Cuando los datos de carácter personal, además
de tener las características de éstos, expresan una información
sobre el origen racial, las convicciones de ideología, religión
o creencias, la salud o la vida sexual, han venido denominándose datos
sensibles, éstos son objeto de una protección especial y se definen
en la ley Orgánica 15/99, como datos especialmente protegidos.
El
reconocimiento de que la persona tiene un ámbito propio frente a los demás
se concreta, como ya se ha dicho, en el artículo 18 de nuestra Constitución.
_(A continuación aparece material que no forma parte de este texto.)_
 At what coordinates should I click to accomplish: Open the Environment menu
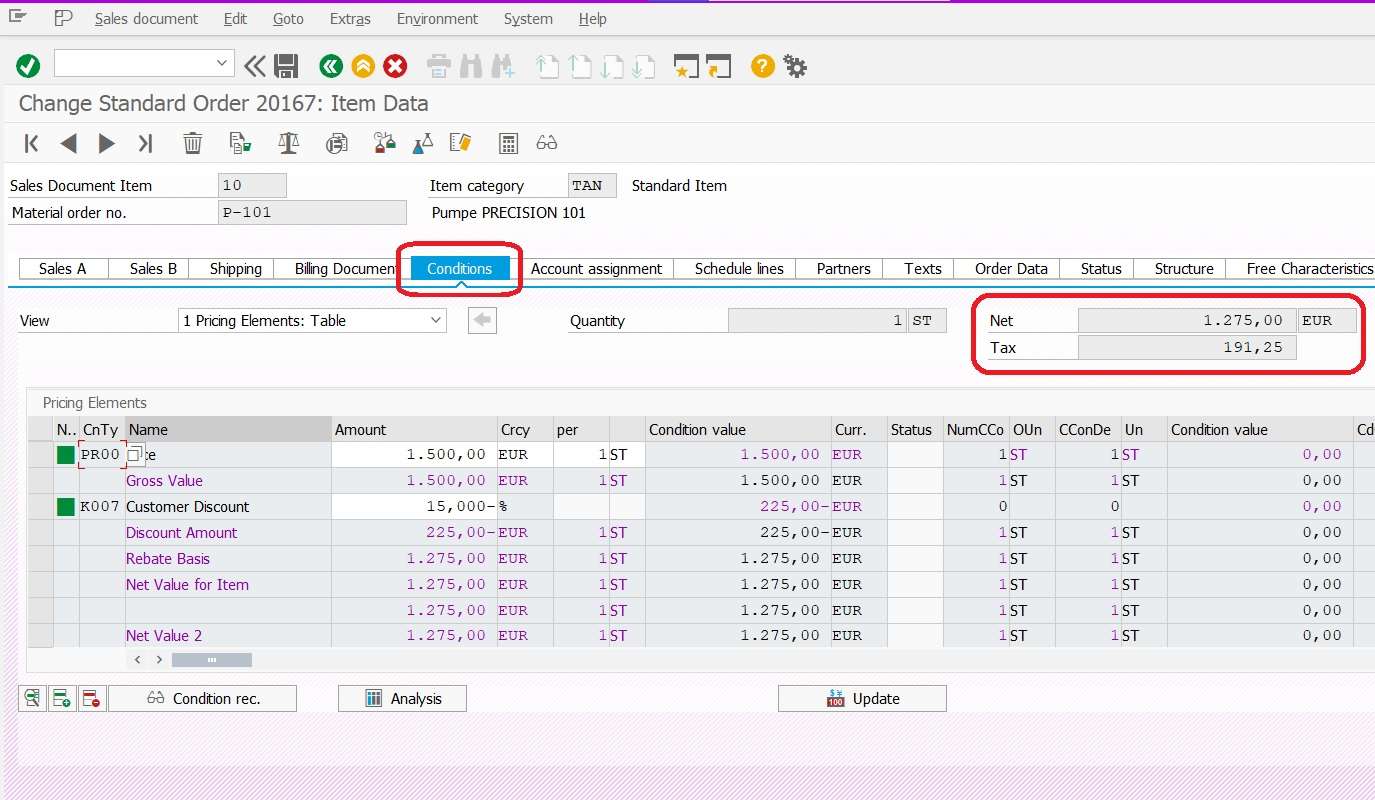pyautogui.click(x=437, y=18)
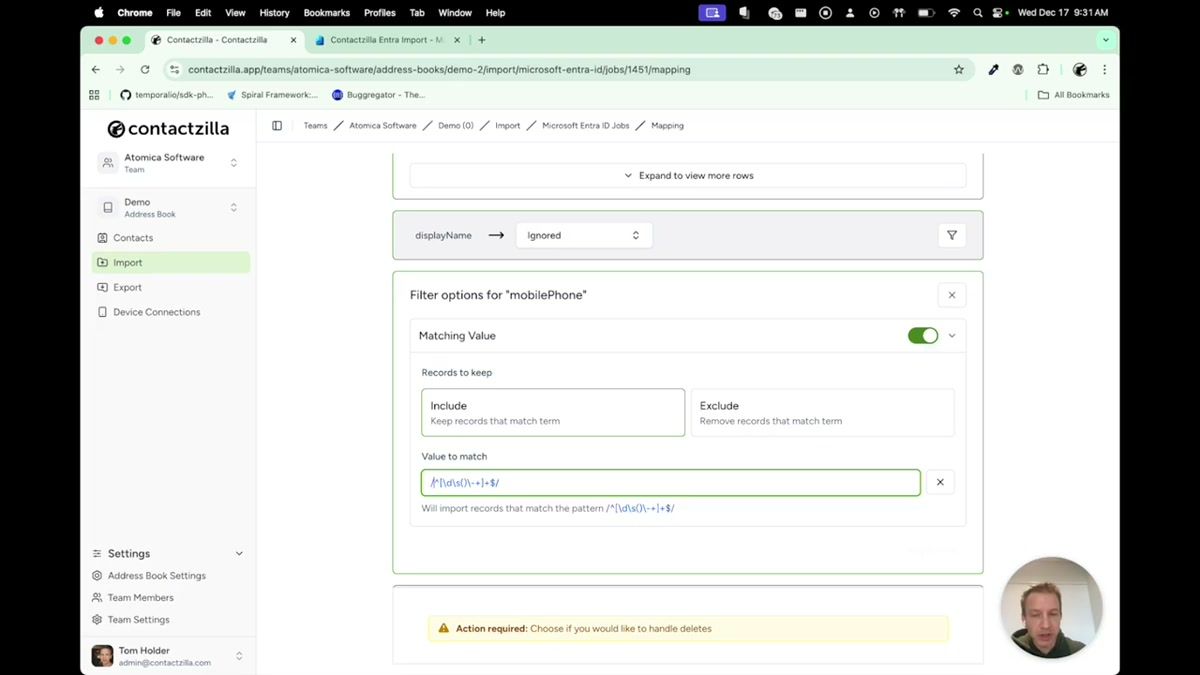
Task: Open Team Settings via its gear icon
Action: point(96,619)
En él se protege el honor, la intimidad personal y familiar y la propia
imagen. La protección de la intimidad tiene como consecuencia el deber
de confidencialidad del médico y de los demás profesionales sanitarios
respecto a los datos conocidos por medio de dicha actividad y que afectan al ámbito
privado de un paciente o su familia.
Podríamos clasificar los datos
sensibles en tres grupos:
1. Aquellos que sólo podrían ser
tratados previo consentimiento del interesado expreso o por escrito, como son:
ideología, religión y creencias. Estos datos son los que la Constitución
somete con carácter general a la norma del consentimiento cualquiera que
sea el contexto.
2. Para el tratamiento del segundo grupo de datos sensibles
como son la salud, la vida sexual, origen racial, se habrá de tener el
consentimiento, al menos tácito del afectado. Pero dichos datos, al no
estar amparados por el privilegio constitucional, pueden ser tratados sin el previo
consentimiento del afectado si existe una norma de rango legal.
3. Por último,
se habla de los datos de carácter personal relativos a la comisión
de infracciones penales o administrativas. Estos sólo podrán ser
incluidos en ficheros automatizados de las Administraciones Públicas competentes
en los supuestos previstos en las respectivas normas reguladoras.
Centrándonos
en los datos relativos a la salud, debemos hacer algunas precisiones previas:
a)
Aunque la ley divide en tres grupos los datos especialmente protegidos, en la
realidad sabemos que las fronteras son porosas. A la hora de tratar y recopilar
datos de salud nos podemos encontrar, por ejemplo, con la necesidad de introducir
también datos referidos a la vida sexual, pues como puede comprenderse,
en todo proceso ginecológico o de otras muchas patologías es necesario
conocer datos relacionados con este tema; de igual forma, en algunas ocasiones,
para la realización de algunos tratamientos, por ejemplo dietas, el centro
sanitario se va a ver en la necesidad de almacenar datos relativos a la religión
o creencias del interesado; o bien en situaciones de tratamientos epidemiológicos
tendrá que figurar si un paciente ha estado o se encuentra todavía
en la cárcel.
b) No es sólo en los ficheros de los centros sanitarios
en los únicos donde se encuentran este tipo de datos: las compañías
de seguros, las empresas, los centros educativos, pueden tener en sus ficheros
datos relativos a la salud de personas en relación con ellos.
Puede
observarse que el mayor número de ficheros con datos especialmente protegidos
son los correspondientes a datos de salud, pero también es de destacar
que el número de ficheros registrados con datos tan importantes como estos
es muy pequeño en relación con el número de centros sanitarios,
consultas médicas, farmacias, etc., que existen en nuestro país.
En
el año 2000, según la memoria de la Agencia, los hospitales dependientes
del todavía existente INSALUD tenían ficheros registrados pero siguen
siendo muchos los que funcionan en Atención Primaria con datos sanitarios
y de vida sexual que aún no lo están. Lo mismo se puede decir de
un buen número de ficheros de clínicas privadas, entidades colaboradoras
u otros centros sanitarios afines. En la mayoría de los casos, esta falta
de registros se produce por ignorancia, de la normativa vigente, por una parte,
y por otra, de la importancia que tiene en sí todo lo relacionado con la
protección de los datos médicos de los pacientes. El secreto médico,
tan entrañablemente inculcado a los profesionales de la salud en el trato
personal, no se ha traducido en la misma medida en una información y, sobre
todo, en una formación sobre el sistema actual de tratamiento, recopilación
de datos y almacenamiento de los mismos. Los ficheros, tanto manuales como informatizados,
en ocasiones, siguen siendo vistos por el personal sanitario y no sanitario de
forma despersonalizada: no se ve al enfermo en ellos. Se hace necesaria una nueva
concienciación de todas las personas relacionadas con el mundo de la salud
en el que la protección de datos médicos sea conocida y reconocida
a nivel legislativo y a nivel deontológico.